Kerri Here is another study from the New England Journal of Medicine. Good luck!

Continuous Glucose Monitoring Enhances Glycemic Control in Adults with Type 1 Diabetes

Continuous glucose monitoring improves glycemic control among adults — but not children — with type 1 diabetes, reports the New England Journal of Medicine online.

Some 320 patients aged 8 or older with type 1 diabetes and glycated hemoglobin levels between 7% and 10% were randomized to either continuous glucose monitoring (using a subcutaneous device that sends glucose measurements wirelessly to a receiver), or home monitoring with a glucose meter. Both groups were instructed in using data from the devices to adjust their insulin intake.

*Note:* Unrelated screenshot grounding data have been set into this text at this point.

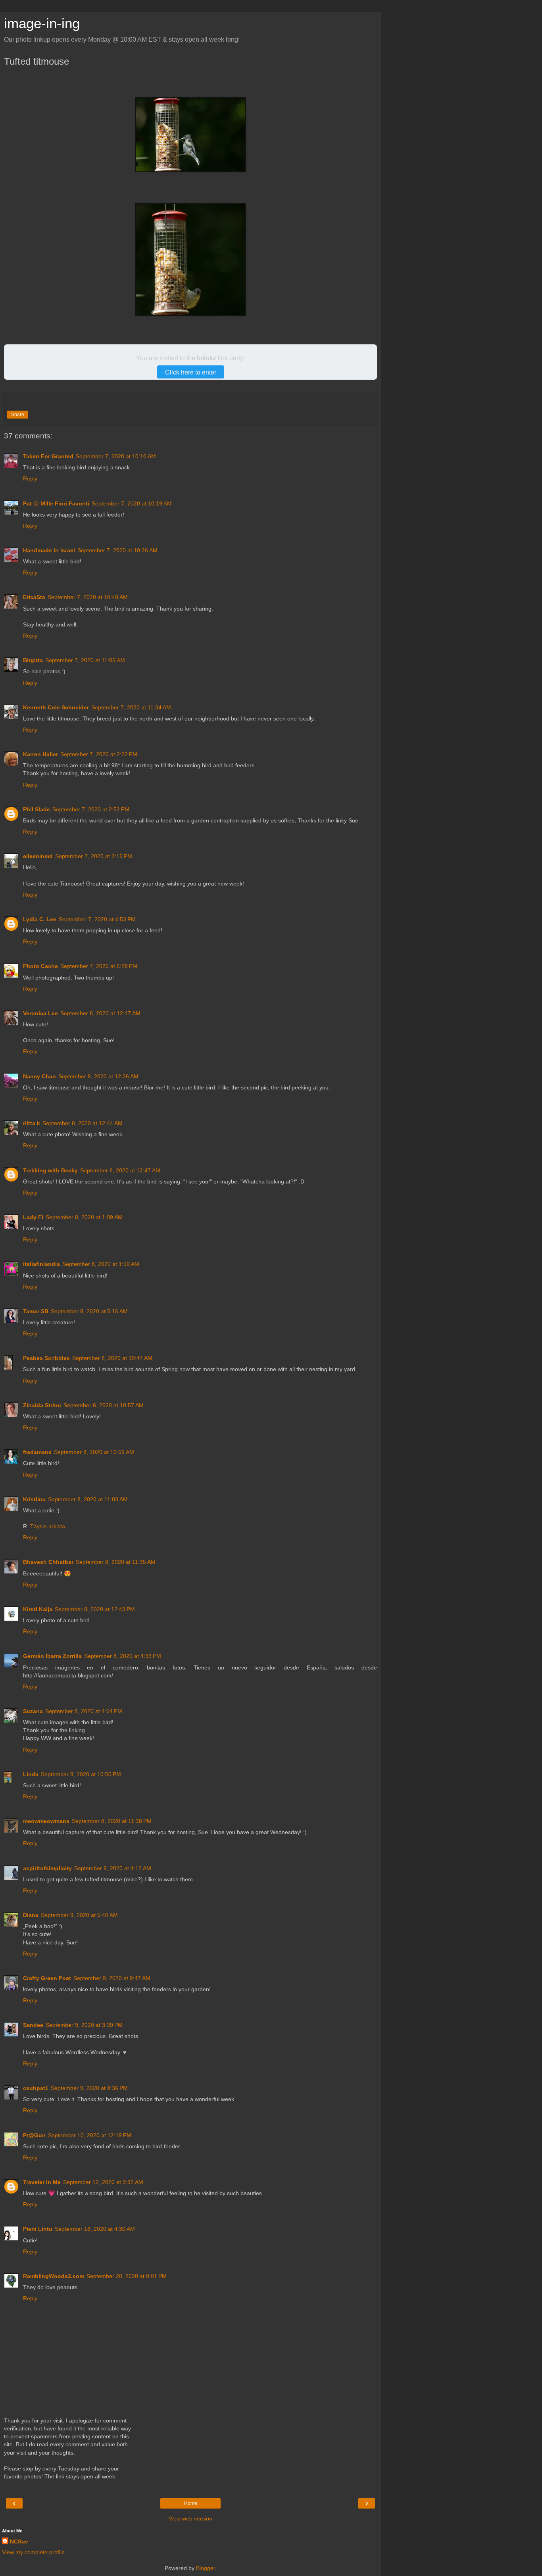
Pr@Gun (34, 2135)
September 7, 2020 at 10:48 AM (88, 597)
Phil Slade (36, 809)
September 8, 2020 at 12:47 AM (120, 1170)
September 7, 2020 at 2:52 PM (90, 809)
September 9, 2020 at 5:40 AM (79, 1915)
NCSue (19, 2541)
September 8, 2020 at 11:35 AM (116, 1562)
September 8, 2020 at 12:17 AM (100, 1013)
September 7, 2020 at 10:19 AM (132, 503)
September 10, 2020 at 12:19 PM (89, 2135)
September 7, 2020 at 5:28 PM (98, 966)
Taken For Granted (48, 456)
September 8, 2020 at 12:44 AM (82, 1123)
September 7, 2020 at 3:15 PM (93, 856)
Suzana (33, 1711)
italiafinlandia (41, 1264)
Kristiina (34, 1499)
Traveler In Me (42, 2182)
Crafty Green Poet (47, 1978)
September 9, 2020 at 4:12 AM (112, 1868)
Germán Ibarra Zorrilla (52, 1656)
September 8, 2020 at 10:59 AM (94, 1452)
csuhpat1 (35, 2088)
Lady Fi (33, 1217)
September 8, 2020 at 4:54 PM (83, 1711)
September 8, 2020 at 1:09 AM (84, 1217)
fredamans (37, 1452)
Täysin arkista (47, 1526)
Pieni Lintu (37, 2229)
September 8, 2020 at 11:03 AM (88, 1499)
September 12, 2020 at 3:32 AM (103, 2182)
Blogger (205, 2568)
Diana (30, 1915)
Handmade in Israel (49, 550)
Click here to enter (190, 372)
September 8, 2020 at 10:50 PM (81, 1774)
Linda (30, 1774)
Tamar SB (35, 1311)
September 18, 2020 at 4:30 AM (95, 2229)
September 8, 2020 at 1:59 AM (100, 1264)
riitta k (31, 1123)
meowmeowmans (46, 1821)
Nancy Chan (39, 1076)
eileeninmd (38, 856)
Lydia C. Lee (39, 919)
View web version (190, 2518)
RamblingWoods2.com (53, 2276)
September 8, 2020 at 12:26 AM (98, 1076)
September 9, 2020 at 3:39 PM (84, 2025)
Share (17, 414)
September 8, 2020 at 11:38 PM (112, 1821)
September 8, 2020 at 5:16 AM (89, 1311)
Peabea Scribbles (46, 1358)
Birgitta (33, 660)
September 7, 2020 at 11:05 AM (85, 660)
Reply (30, 478)
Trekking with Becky (50, 1170)
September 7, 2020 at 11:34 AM (131, 707)
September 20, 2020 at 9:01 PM (126, 2276)
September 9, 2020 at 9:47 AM (111, 1978)
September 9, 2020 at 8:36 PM (89, 2088)
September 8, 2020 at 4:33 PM (122, 1656)
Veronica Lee (40, 1013)
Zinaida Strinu (42, 1405)
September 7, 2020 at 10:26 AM (117, 550)
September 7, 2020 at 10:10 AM (116, 456)
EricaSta (34, 597)
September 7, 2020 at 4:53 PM (97, 919)
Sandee (33, 2025)
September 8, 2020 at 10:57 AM (103, 1405)
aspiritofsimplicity (47, 1868)
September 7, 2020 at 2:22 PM (98, 754)
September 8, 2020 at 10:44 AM (112, 1358)
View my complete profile (33, 2552)
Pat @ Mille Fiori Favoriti (56, 503)
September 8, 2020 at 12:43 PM (95, 1609)
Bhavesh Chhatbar (48, 1562)
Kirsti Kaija (37, 1609)
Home (190, 2503)
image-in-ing (42, 23)
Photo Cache (40, 966)
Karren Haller (40, 754)
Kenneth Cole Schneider (56, 707)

The primary endpoint — change in glycated hemoglobin at 26 weeks — significantly favored continuous monitoring only among patients 25 or older (mean change, –0.50% vs. +0.02% among controls). The change in glycated hemoglobin among younger patients did not differ between continuous and control monitoring.

Addressing the "observed age effect," the researchers note that adults used their continuous monitors more frequently than younger patients did.

NEJM article (Free)

Related Journal Watch link(s):

Duh! I just read through your post more carefully and see you already have this study cited. Sorry.